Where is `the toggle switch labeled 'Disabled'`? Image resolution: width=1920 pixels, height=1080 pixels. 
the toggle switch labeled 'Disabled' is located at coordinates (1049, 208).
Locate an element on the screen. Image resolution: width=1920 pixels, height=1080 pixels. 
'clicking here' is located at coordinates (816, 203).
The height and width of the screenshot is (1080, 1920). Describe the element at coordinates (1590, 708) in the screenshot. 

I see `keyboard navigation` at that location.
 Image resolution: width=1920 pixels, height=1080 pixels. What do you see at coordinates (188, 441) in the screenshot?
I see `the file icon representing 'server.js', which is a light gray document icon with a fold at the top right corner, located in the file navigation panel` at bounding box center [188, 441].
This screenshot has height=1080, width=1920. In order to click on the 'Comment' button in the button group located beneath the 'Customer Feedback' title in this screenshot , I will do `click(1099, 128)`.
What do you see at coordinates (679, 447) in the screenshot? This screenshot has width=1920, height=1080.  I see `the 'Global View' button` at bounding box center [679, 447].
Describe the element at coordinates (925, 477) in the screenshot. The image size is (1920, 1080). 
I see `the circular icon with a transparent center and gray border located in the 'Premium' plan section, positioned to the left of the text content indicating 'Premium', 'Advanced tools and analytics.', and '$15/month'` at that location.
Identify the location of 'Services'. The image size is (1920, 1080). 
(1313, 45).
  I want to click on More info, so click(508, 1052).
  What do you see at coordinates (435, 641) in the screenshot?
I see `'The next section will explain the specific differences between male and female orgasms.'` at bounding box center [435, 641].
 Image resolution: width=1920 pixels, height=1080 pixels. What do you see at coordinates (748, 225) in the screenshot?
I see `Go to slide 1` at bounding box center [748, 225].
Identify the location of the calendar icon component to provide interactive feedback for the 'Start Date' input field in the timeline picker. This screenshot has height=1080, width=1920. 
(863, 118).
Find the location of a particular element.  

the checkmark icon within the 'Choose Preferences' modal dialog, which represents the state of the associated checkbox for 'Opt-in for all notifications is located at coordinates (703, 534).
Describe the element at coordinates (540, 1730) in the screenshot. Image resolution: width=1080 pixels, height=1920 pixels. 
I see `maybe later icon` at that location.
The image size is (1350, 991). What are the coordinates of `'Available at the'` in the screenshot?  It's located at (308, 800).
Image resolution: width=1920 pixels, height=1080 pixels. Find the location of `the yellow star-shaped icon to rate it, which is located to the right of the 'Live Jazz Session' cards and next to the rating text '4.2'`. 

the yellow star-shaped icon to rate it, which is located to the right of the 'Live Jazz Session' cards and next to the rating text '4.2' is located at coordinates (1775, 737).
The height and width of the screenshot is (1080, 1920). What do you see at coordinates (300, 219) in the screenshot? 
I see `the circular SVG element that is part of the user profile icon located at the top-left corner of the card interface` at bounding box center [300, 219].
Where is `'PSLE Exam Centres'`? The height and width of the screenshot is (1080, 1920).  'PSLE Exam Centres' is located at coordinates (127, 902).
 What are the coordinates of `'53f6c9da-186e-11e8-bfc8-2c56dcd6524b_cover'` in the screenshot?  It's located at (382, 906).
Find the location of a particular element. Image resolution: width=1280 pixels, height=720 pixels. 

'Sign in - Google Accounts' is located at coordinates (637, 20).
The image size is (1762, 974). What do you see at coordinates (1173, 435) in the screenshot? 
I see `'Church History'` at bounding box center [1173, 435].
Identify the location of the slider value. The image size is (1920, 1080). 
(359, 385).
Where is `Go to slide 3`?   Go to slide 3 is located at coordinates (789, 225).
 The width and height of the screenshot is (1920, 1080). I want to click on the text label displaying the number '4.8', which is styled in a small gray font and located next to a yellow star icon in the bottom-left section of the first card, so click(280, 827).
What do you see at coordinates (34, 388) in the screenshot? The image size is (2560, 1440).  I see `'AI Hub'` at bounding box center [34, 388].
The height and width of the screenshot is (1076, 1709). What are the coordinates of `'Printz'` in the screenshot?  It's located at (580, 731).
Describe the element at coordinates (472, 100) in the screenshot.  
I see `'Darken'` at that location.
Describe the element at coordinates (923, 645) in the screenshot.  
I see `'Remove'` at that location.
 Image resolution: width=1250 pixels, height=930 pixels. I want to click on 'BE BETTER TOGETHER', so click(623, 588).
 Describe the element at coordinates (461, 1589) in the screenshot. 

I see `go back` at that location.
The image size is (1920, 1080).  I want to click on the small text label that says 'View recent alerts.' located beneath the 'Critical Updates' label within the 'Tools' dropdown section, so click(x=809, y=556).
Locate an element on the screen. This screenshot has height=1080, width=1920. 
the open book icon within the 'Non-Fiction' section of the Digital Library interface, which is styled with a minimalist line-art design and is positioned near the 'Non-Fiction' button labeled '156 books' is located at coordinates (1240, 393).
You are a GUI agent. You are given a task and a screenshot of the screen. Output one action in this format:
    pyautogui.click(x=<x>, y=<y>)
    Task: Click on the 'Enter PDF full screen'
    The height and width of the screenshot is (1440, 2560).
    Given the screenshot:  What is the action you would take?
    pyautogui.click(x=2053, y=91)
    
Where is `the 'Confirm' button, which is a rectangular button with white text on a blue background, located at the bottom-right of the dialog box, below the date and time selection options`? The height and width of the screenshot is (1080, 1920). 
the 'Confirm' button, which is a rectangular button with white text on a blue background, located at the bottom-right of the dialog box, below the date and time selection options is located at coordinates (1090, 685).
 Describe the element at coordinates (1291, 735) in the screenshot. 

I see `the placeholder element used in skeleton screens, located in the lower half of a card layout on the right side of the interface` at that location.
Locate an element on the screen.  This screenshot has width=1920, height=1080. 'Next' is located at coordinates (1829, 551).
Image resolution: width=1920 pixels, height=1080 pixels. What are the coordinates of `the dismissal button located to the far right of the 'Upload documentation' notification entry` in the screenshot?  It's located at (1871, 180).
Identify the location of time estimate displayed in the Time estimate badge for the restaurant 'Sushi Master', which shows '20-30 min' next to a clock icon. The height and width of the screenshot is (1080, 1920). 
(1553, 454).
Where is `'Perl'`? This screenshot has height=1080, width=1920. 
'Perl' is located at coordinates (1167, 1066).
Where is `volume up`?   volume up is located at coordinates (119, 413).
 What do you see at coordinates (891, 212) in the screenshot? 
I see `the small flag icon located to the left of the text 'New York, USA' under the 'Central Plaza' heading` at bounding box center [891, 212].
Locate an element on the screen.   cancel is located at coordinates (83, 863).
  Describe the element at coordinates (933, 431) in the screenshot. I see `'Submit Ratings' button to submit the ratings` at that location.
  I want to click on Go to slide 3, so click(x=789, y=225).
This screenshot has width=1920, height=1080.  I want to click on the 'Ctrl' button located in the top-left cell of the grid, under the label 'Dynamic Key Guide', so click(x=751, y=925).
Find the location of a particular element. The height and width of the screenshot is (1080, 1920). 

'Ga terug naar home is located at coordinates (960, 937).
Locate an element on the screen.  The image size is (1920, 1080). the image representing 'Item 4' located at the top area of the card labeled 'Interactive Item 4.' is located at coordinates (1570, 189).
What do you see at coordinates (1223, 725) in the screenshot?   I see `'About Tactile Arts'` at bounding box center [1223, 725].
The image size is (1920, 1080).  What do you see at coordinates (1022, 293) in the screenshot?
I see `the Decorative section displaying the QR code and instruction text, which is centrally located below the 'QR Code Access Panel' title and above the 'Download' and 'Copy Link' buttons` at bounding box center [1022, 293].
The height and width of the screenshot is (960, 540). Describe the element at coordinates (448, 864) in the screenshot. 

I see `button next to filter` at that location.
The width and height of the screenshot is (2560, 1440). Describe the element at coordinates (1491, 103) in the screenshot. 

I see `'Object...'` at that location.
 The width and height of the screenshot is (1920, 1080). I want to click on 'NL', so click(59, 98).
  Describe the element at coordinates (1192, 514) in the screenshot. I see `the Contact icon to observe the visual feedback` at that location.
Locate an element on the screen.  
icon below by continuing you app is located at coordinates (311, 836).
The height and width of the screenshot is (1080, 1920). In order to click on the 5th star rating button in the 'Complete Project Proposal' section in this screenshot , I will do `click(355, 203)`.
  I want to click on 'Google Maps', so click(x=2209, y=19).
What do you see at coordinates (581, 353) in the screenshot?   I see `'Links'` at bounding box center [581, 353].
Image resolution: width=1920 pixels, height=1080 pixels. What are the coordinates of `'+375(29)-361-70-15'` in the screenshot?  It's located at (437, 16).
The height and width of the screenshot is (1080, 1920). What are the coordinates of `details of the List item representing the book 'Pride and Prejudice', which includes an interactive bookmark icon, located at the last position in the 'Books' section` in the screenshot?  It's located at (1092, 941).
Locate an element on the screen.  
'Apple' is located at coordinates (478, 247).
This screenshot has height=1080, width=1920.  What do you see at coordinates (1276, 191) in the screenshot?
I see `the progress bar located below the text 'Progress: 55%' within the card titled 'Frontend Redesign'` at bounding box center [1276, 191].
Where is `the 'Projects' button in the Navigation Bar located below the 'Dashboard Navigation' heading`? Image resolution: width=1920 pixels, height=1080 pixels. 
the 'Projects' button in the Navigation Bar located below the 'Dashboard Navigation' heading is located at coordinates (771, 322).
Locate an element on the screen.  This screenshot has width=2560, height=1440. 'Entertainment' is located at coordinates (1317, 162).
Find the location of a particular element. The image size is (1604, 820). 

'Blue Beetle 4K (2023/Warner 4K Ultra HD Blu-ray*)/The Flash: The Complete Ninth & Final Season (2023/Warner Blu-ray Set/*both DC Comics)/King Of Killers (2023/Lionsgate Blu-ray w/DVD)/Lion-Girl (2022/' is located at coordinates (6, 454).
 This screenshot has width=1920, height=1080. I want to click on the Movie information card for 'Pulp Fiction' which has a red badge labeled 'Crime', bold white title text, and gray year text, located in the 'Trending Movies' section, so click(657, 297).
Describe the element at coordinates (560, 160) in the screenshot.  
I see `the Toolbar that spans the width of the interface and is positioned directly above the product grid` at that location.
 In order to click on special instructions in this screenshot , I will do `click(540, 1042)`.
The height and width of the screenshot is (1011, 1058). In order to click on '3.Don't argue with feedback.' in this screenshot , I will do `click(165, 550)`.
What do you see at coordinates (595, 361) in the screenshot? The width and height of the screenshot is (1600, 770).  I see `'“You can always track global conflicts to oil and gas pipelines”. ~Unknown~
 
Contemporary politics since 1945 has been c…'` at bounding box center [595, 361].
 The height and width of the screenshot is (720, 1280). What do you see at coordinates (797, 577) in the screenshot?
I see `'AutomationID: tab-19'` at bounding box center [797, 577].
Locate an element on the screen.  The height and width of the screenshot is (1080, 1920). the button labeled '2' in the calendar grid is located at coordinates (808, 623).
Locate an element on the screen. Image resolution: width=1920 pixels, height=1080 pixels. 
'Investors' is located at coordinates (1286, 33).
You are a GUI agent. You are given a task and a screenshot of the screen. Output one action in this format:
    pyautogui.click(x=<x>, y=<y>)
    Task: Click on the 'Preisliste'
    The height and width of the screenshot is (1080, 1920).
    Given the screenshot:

========================

◆ **WHAT IS EXPECTED**
Reproduce the stretch from the line containing "Identify the location of time" through the line containing "(1553, 454).". Leave the request wording unchanged, but multiply each coordinate in the answers by 2.1 and round it to a whole number, rounding halves up.

◆ **RESULT BELOW**
Identify the location of time estimate displayed in the Time estimate badge for the restaurant 'Sushi Master', which shows '20-30 min' next to a clock icon. The height and width of the screenshot is (1080, 1920). 
(3261, 953).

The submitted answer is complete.